I committed mlogger.c and ybos.c which contains the ftp code (should
actually go into lazylogger.c instead of ybos.c). |
16 Oct 2003, David Morris, , Updated thread functions
|
ss_thread_create now returns the thread ID on success, and zero on failure.
Previously returned SS_SUCCESS or SS_NO_THREAD. User must now test the
return value to determine result.
ss_thread_kill added to kill the passed thread ID. Returns SS_SUCCESS or
SS_NO_THREAD.
Any thread creation must be verified now, and old code must be examined to
ensure the return value is checked. |
28 Oct 2003, Stefan Ritt, , Updated thread functions
|
> ss_thread_create now returns the thread ID on success, and zero on failure.
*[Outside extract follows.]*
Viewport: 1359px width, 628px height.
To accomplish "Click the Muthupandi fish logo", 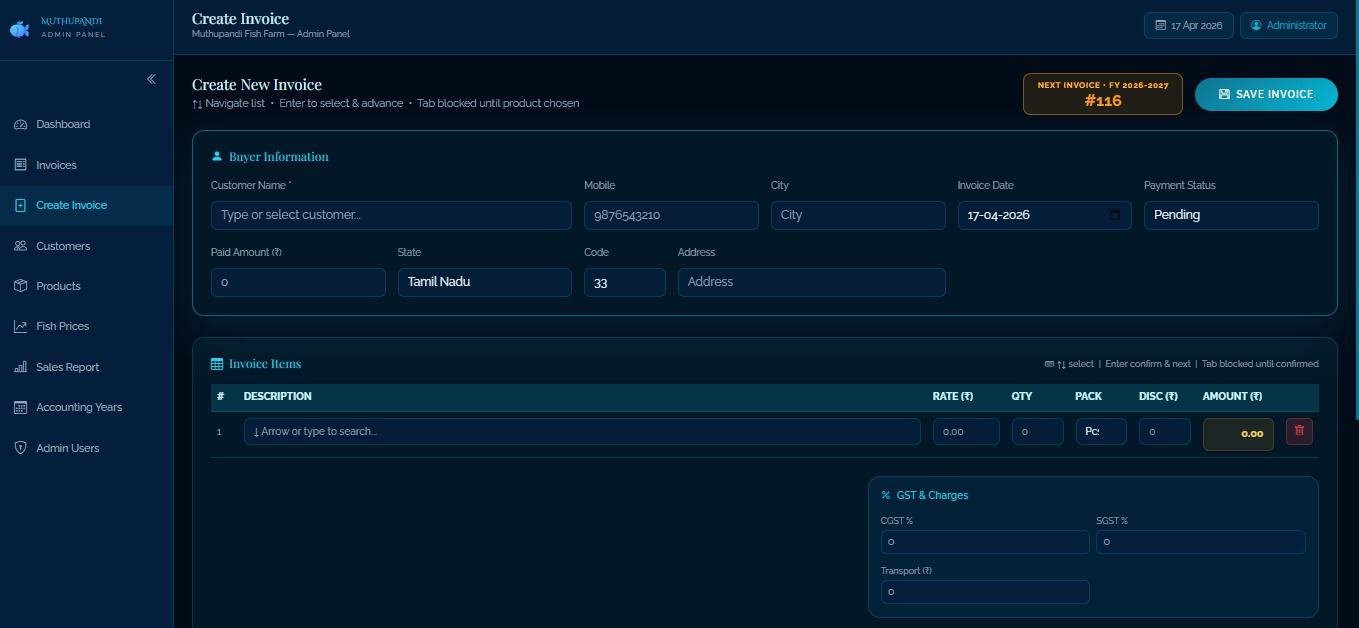I will click(x=19, y=28).
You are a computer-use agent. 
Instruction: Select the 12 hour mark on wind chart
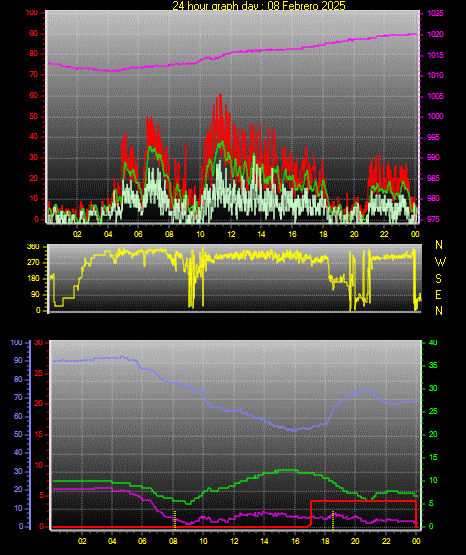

> Previously returned SS_SUCCESS or SS_NO_THREAD. User must now test the
> return value to determine result.
>
> ss_thread_kill added to kill the passed thread ID. Returns SS_SUCCESS or
> SS_NO_THREAD.
>
> Any thread creation must be verified now, and old code must be examined to
> ensure the return value is checked.
Thank you for that post. Internally, threads are not use in midas, so there
should be no problem. Only experiments using threads explicitly should take
care. |
15 Oct 2003, Konstantin Olchanski, , test
|
test
test
test |
15 Oct 2003, Konstantin Olchanski, , test
|
> test
> test
> test
another test
K.O. |
15 Oct 2003, Stefan Ritt, , test
|
> > test
> > test
> > test
>
> another test
>
> K.O.
I got the two email notifications, if you have tried that... |
12 Oct 2003, Konstantin Olchanski, , mhttpd: add Elog text to outgoing email.
|
This commit adds the elog message text to the outgoing email message. This
functionality has been requested a logn time ago, but I guess nobody got
around to implement it, until now. I also added assert() traps for the most
common array overruns in the Elog code.
Here is the cvs diff:
Index: src/mhttpd.c
===================================================================
RCS file: /usr/local/cvsroot/midas/src/mhttpd.c,v
retrieving revision 1.252
diff -r1.252 mhttpd.c
768a769
> #include <assert.h>
3740c3741
< char mail_to[256], mail_from[256], mail_text[256], mail_list[256],
---
> char mail_to[256], mail_from[256], mail_text[10000], mail_list[256],
3921a3923,3925
> // zero out the array. needed because later strncat() does not
always add the trailing '\0'
> memset(mail_text,0,sizeof(mail_text));
>
3931a3936,3945
>
> assert(strlen(mail_text) + 100 < sizeof(mail_text)); // bomb out
on array overrun.
>
> strcat(mail_text+strlen(mail_text),"\n");
> // this strncat() depends on the mail_text array being zeroed out:
> // strncat() does not always add the trailing '\0'
>
strncat(mail_text+strlen(mail_text),getparam("text"),sizeof(mail_text)-strlen(mail_text)-50);
> strcat(mail_text+strlen(mail_text),"\n");
>
> assert(strlen(mail_text) < sizeof(mail_text)); // bomb out on
array overrun.
Index: src/midas.c
===================================================================
RCS file: /usr/local/cvsroot/midas/src/midas.c,v
retrieving revision 1.192
diff -r1.192 midas.c
604a605
> #include <assert.h>
16267a16269,16270
>
> assert(strlen(message) < sizeof(message)); // bomb out on array overrun.
K.O. |
13 Oct 2003, Stefan Ritt, , mhttpd: add Elog text to outgoing email.
|
> around to implement it, until now. I also added assert() traps for the most
> common array overruns in the Elog code.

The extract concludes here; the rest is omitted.